“Strong traditions of civic engagement—voter turnout, newspaper readership, membership in choral societies and literary circles, Lions Clubs, and soccer clubs—were the hallmarks of a successful [democratic] region [of Italy]”. - Robert Putnam
Soccer was a new sport in the Pocono Mountains of northeastern Pennsylvania. The coach was a German national who had played at East Stroudsburg College, which was then a leading national soccer power. His name was Karl Dickl. He had us run mile after mile in the late August heat and then compete against one another for a spot on the team.
As a child I had lived in a Philadelphia suburb filled with Germans and Poles and Italians. My older brother, Gary, had played in sixth grade recess with kids from a local German soccer club, and had gotten the whole neighborhood involved in playing in our backyard.
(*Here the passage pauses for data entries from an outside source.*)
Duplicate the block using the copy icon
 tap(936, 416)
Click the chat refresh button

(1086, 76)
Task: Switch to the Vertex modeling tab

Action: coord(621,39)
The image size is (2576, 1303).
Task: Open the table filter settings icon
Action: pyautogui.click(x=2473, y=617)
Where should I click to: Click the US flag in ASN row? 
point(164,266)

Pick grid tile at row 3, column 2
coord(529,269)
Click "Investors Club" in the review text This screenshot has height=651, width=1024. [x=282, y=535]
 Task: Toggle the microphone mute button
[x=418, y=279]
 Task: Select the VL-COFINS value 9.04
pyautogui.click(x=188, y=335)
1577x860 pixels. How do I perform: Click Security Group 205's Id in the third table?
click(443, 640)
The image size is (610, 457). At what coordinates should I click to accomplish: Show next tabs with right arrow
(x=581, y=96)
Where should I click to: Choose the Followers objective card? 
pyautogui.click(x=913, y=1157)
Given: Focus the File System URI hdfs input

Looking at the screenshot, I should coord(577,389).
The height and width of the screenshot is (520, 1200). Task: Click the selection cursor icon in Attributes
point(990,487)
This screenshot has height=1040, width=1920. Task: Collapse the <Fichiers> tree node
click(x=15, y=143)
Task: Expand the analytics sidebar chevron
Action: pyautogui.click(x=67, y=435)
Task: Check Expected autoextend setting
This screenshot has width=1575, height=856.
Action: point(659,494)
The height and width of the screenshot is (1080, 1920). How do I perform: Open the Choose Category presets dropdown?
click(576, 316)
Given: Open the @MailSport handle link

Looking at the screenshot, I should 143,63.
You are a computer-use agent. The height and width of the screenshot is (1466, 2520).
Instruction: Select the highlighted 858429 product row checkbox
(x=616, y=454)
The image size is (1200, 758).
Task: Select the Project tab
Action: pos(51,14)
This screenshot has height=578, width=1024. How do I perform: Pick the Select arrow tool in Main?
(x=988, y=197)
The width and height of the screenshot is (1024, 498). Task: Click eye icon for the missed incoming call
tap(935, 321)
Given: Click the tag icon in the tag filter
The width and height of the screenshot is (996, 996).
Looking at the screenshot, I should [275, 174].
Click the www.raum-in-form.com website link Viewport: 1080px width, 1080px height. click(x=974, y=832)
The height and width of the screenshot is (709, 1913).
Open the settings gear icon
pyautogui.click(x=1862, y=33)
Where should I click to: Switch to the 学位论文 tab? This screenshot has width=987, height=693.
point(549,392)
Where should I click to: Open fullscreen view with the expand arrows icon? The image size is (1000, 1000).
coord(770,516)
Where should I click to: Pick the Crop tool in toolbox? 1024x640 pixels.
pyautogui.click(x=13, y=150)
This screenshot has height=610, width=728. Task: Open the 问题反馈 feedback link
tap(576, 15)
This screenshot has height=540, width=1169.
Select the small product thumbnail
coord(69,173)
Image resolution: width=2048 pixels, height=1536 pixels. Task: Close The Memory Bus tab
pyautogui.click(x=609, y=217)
We played soccer from the second we got out of school until it was too dark to see. Some of us knew how to juggle the ball 200 times or more without letting it hit the ground. I could do about a hundred. I learned how to kick the ball in a line drive just above the grass. I could hit a bucket fifty feet away nine times out of ten. When the season started in tenth grade, two hours north in Stroudsburg, I could hit the crossbar from the midfield. Because of Coach Dickl, many local kids had played soccer, and many had gone on to play successfully at the collegiate level.
What was created, however, was not merely lethal soccer prowess, but a lasting community of young men that included hundreds of kids who, as grown men, are all still friends. They have worked in the business community together as bankers, laborers, owners of vast lumber yards and architects and doctors, and they still get together to watch soccer on television.